Journal of Clinical Oncology | 2005
Jacques Bonneterre; Henri Roché; Pierre Kerbrat; Alain Brémond; Pierre Fumoleau; M. Namer; Marie-Josèphe Goudier; Simon Schraub; Pierre Fargeot; Isabelle Chapelle-Marcillac
PURPOSE The French Adjuvant Study Group 05 (FASG-05) showed that fluorouracil 500 mg/m2, cyclophosphamide 500 mg/m2, and epirubicin 100 mg/m2 (FEC 100) was superior to the same regimen with epirubicin 50 mg/m2 (FEC 50) in terms of disease-free survival (DFS) and overall survival (OS) in adjuvant treatment of early breast cancer. We report 10-year data on efficacy, and long-term side effects for FASG-05. PATIENTS AND METHODS We randomly assigned 565 patients to treatment with FEC 50 or FEC 100 after surgery. Postmenopausal patients also received tamoxifen for 3 years, and almost all patients (96%) also received radiotherapy. RESULTS Median follow-up was 110 months. The 10-year DFS was 45.3% (95% CI, 41.9% to 48.7%) with FEC 50 and 50.7% (95% CI, 47.3% to 54.1%) with FEC 100 (Wilcoxon P = .036; log-rank P = .08). The 10-year OS was 50.0% (95% CI, 46.7% to 53.3%) with FEC 50 and 54.8% (95% CI, 51.3% to 58.3%) with FEC 100 (Wilcoxon P = .038; log-rank P = .05). Delayed cardiac toxicity (before relapse) occurred in four patients (1.5%) in the FEC 50 arm and three patients (1.1%) in the FEC 100 arm.

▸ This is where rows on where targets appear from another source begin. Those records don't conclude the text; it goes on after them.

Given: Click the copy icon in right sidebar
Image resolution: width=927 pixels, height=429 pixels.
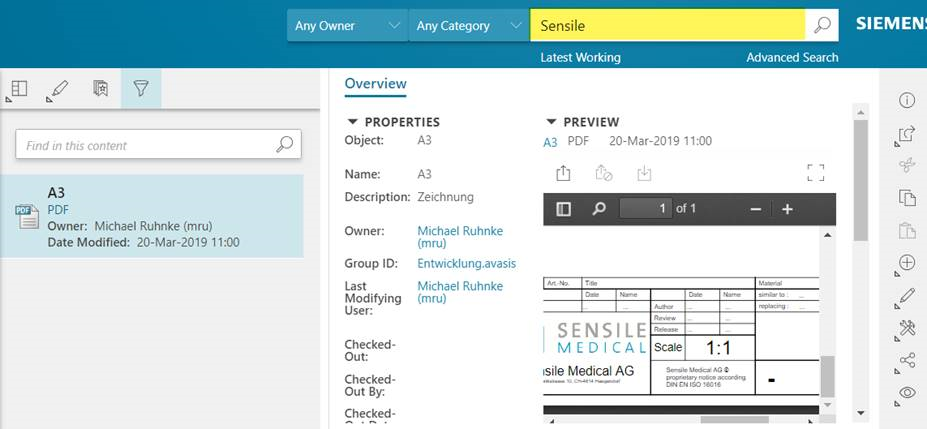Looking at the screenshot, I should tap(907, 197).
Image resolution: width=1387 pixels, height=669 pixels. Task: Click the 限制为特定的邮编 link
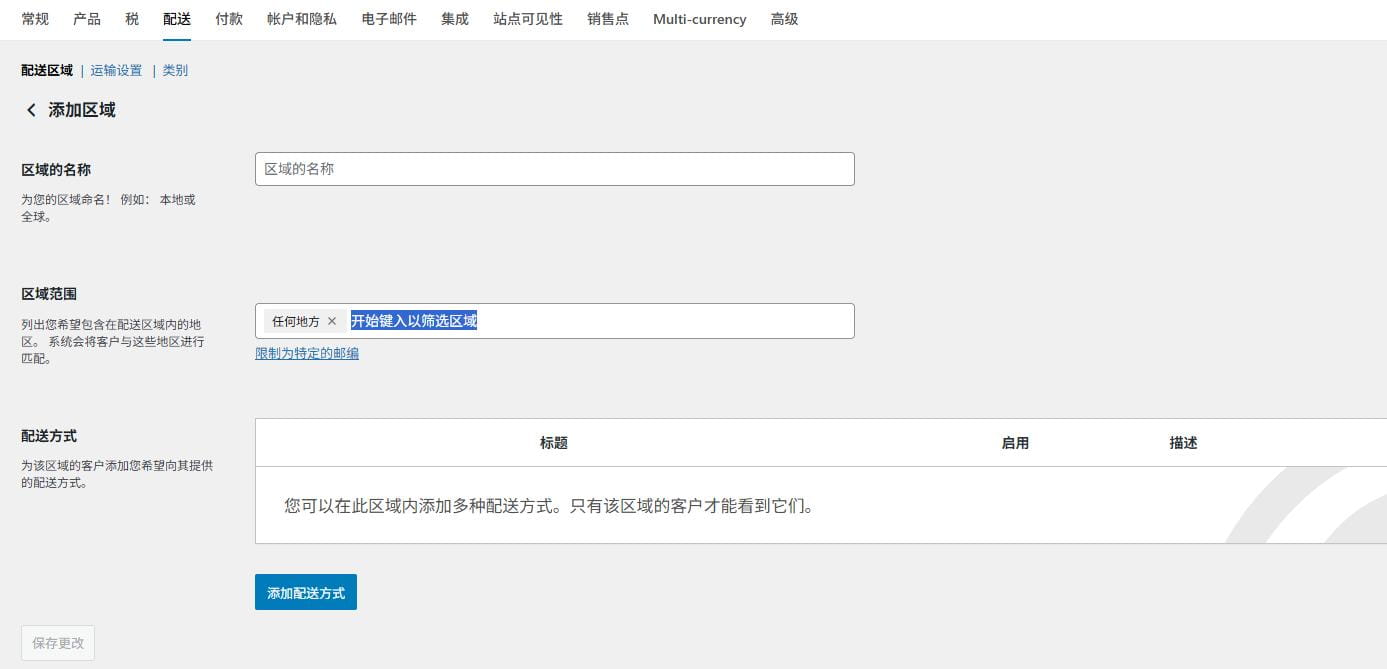pos(307,353)
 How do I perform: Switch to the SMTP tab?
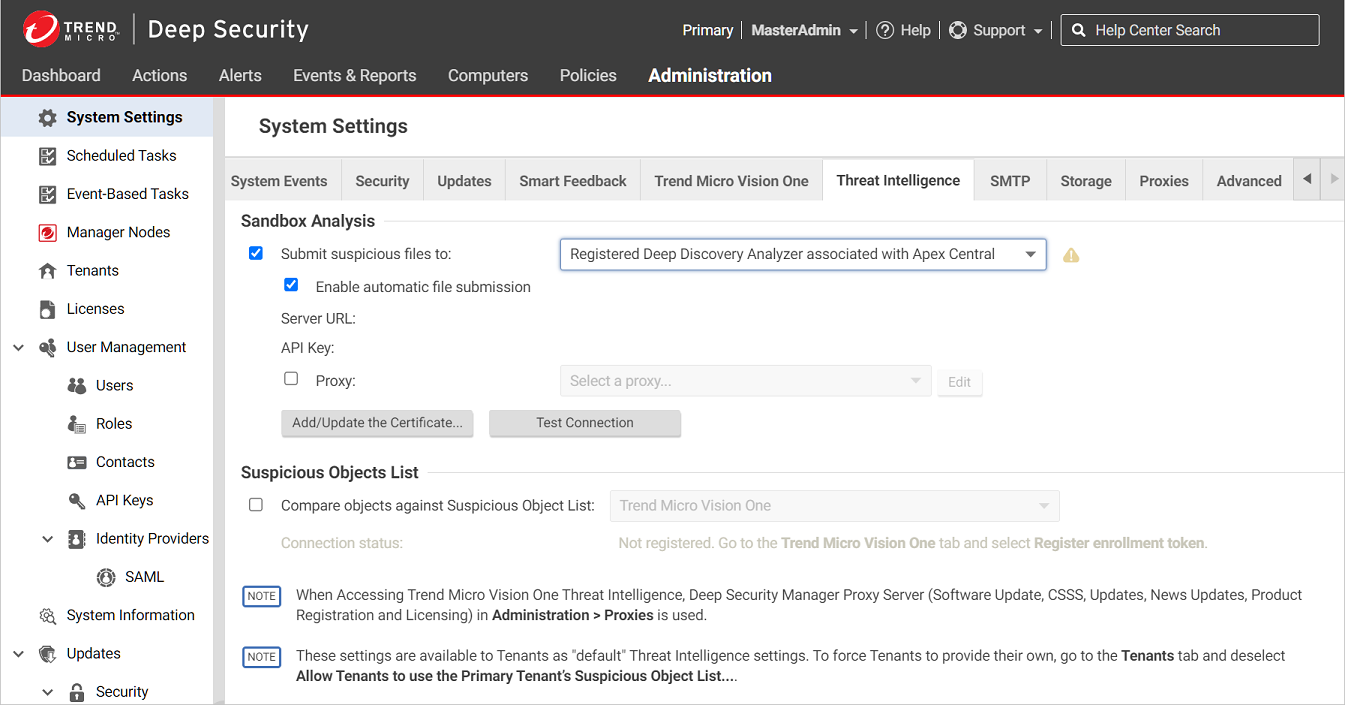click(1009, 181)
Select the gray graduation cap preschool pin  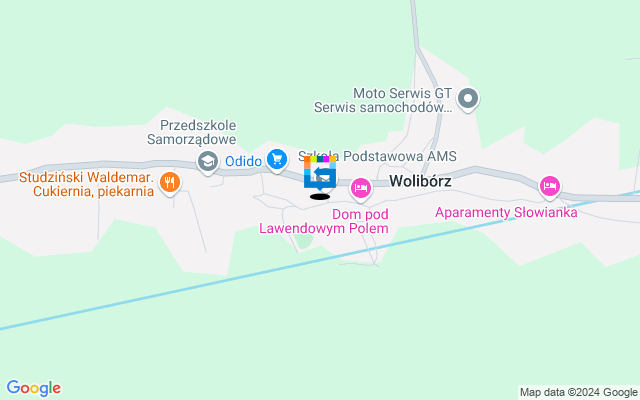[x=208, y=162]
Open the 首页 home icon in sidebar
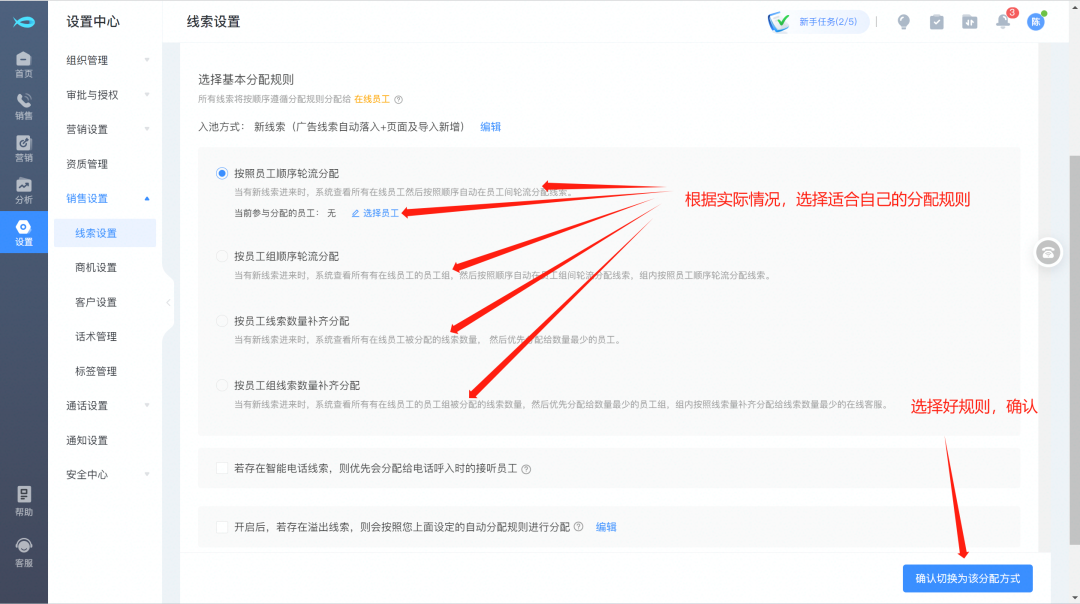1080x604 pixels. 23,64
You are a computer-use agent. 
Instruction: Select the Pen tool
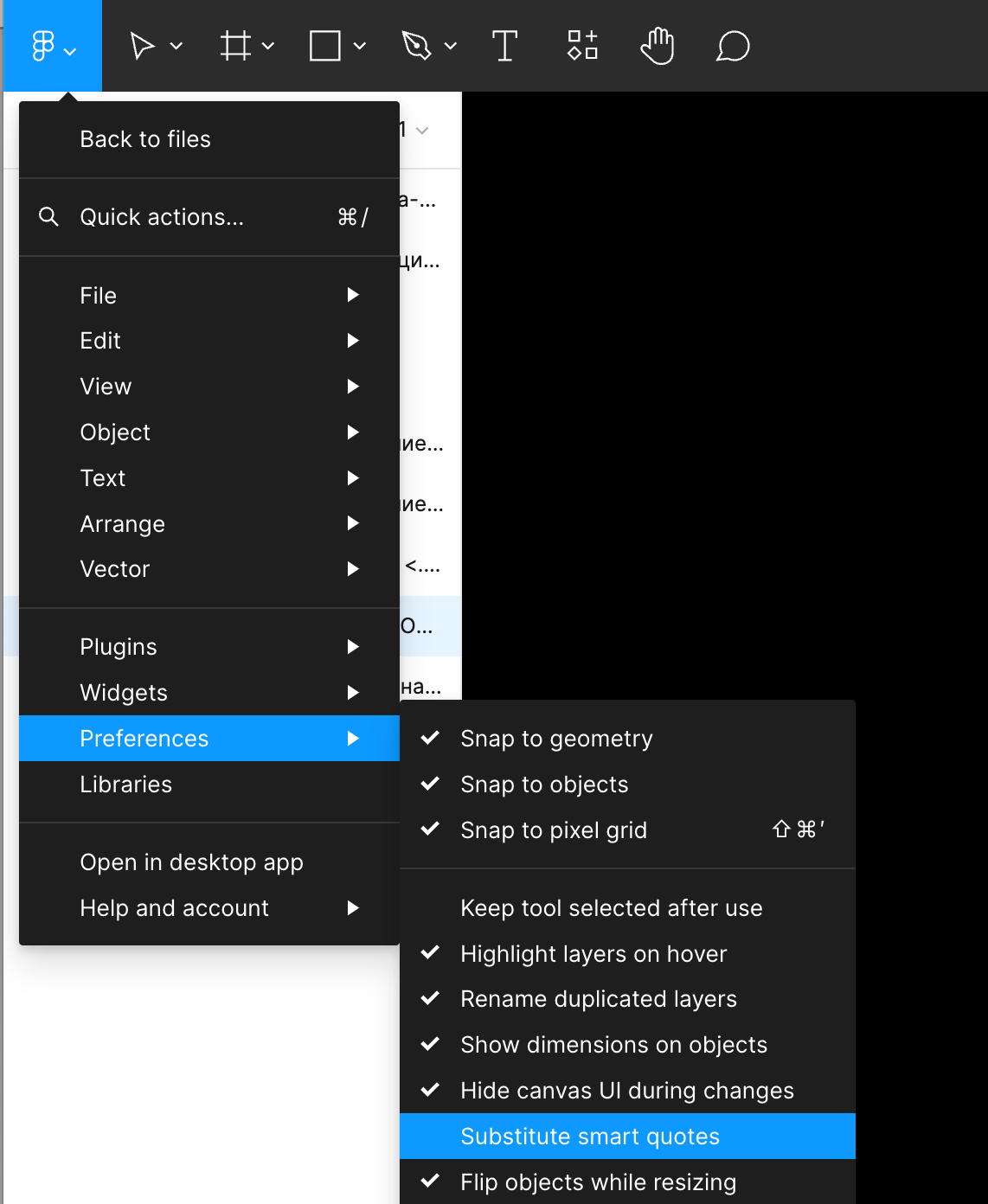point(416,46)
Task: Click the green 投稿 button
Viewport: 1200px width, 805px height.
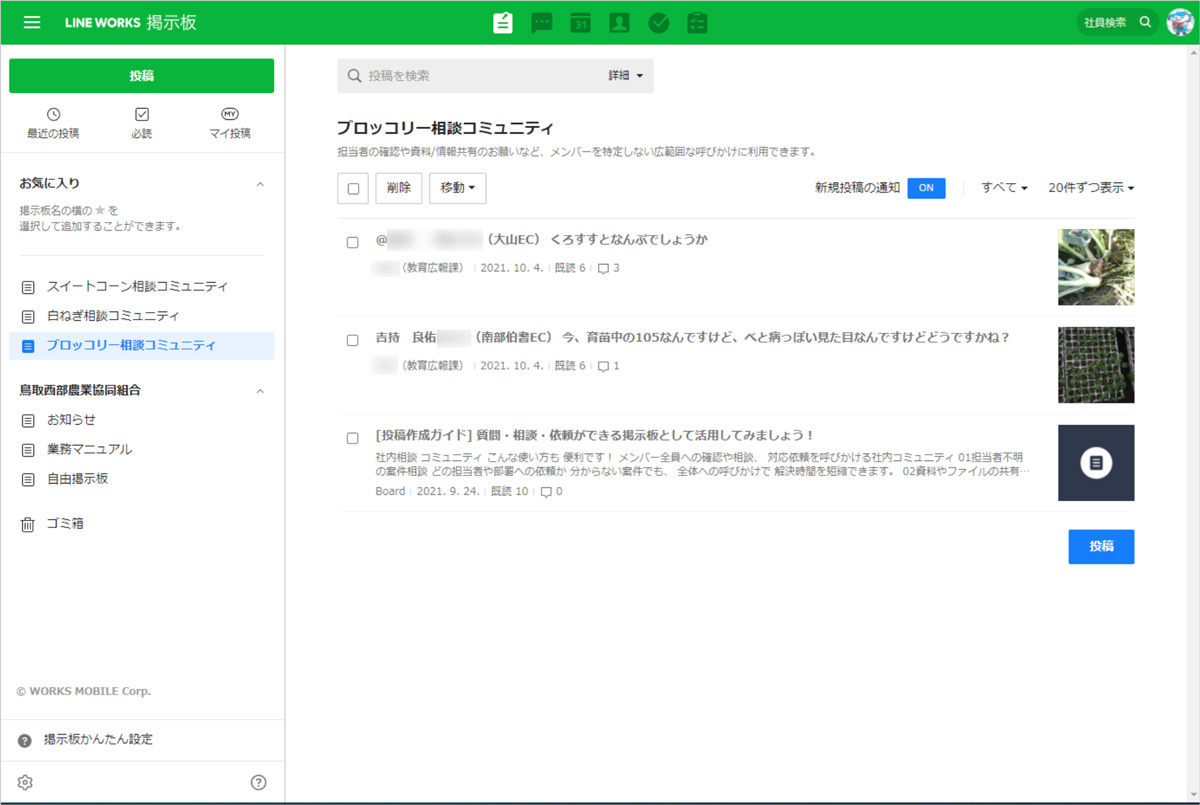Action: [141, 76]
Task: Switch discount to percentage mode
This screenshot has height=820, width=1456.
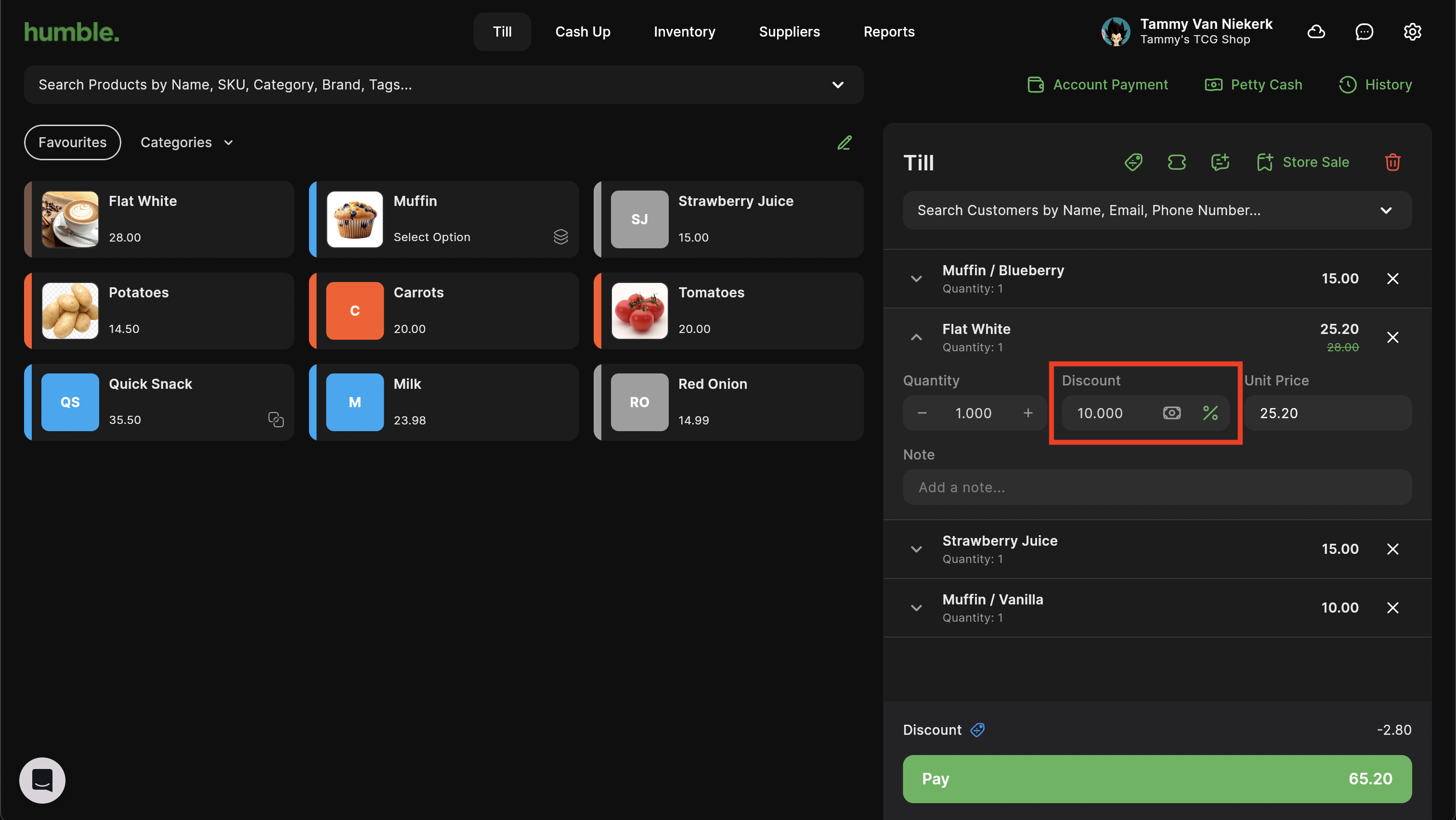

Cardiac toxicity after relapse occurred in six (4.3%) and five (4.1%) patients treated with FEC 50 and FEC 100, respectively. CONCLUSION Treatment with adjuvant FEC 100 demonstrated superior DFS and OS versus FEC 50 at 10 years of follow-up. This survival advantage was not offset by long-term complications such as cardiac toxicity and second malignancy. Given the risk-benefit ratio, FEC 100 is a more optimal regimen for long-term survival in patients with poor prognosis.